- _Excerpt_
********

Language Identification

Overview

A web app, created using Streamlit, for the task of language identification implemented using two different algorithms, one using a graph based n-gram approach,and the other, a character level lstm model. Languages identified: English, German, French, Dutch, Spanish, Italian

Web app

Dataset

Dataset used for this task was: http://www.win.tue.nl/~mpechen/projects/smm/. A total of 7200 (1200 for each class) samples were used for training and 1200 (200 for each class) for testing

Algorithms

a) LIGA:

An n-gram approach where n-grams (here, n=3) are nodes of a directed graph.
Each vertex captures the frequency of the tri-gram for all langauges.
Each edge captures the tri-gram order for all languages and assigns it a weight depending on the frequency.
At inference time, text is broken into same order n-grams as the trained graph, and scores for the edges and vertices are added to the respective language score.
The scores are normalized, each being in a range of [0,2] (Since, both edge and vertex scores are added, max score is 2).
Language with the maximum score is the correct language for the text.
Acheived an accuracy of 94 % on the test dataset.

b) LSTM:

A character level Bi-lstm implemented in PyTorch, for sequences of 90 characters.
An embedding size of 300 is used for the characters, with their being 61 total characters in our vocabulary.
For cross validation, a 5 fold cross validation technique was used, with the accuracy for testing being 96 %.

Results

LSTM

LIGA

Installation

A step by step series of examples that tell you how to get the app running. In your cmd:

git clone https://github.com/talha1503/Language-Identification.git

Then,

cd Language-Identification
pip install -r requirements.txt
streamlit run main.py

********

- _Listed entries_
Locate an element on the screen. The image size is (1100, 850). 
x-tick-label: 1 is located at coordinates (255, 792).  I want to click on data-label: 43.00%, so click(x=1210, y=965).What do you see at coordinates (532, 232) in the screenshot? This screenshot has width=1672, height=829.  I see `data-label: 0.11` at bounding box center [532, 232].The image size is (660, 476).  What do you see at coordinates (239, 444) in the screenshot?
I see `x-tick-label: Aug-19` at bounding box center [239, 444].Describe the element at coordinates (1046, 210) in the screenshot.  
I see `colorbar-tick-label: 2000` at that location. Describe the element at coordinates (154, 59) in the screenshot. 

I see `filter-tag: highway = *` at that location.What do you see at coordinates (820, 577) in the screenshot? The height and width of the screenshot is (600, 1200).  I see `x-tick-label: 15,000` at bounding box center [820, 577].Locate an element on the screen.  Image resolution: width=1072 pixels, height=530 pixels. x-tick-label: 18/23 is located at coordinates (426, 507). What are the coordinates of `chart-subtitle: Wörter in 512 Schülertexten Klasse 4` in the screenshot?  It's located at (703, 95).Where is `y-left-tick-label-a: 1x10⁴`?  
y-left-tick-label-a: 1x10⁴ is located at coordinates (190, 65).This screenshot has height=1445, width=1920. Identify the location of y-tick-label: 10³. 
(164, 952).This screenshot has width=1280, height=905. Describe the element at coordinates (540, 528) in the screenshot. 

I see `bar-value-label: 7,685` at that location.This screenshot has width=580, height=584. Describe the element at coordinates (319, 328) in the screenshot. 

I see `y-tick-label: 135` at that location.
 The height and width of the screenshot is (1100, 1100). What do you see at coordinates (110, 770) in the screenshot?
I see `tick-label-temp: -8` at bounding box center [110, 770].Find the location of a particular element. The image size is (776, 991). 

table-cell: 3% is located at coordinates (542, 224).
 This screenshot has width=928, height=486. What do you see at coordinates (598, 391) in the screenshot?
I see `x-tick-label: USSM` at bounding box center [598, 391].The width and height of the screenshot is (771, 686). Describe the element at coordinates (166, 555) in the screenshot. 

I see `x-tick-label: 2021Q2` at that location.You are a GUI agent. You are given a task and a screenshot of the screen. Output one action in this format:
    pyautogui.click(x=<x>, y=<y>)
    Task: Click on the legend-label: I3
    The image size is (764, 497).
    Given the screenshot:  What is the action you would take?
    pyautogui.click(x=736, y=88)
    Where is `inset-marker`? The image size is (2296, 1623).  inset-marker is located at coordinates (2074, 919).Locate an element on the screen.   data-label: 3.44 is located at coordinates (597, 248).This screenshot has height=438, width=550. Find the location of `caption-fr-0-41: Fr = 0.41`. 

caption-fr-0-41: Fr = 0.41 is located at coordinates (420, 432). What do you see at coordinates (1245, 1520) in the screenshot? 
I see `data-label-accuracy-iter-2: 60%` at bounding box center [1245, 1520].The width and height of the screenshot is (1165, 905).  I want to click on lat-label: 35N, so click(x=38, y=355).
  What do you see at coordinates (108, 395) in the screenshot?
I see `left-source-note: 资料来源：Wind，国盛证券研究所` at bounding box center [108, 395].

********

- _Task description_
In the language identification write-up, how many characters long are the sequences handled by the character-level Bi-LSTM?

- _Finished task_
90 characters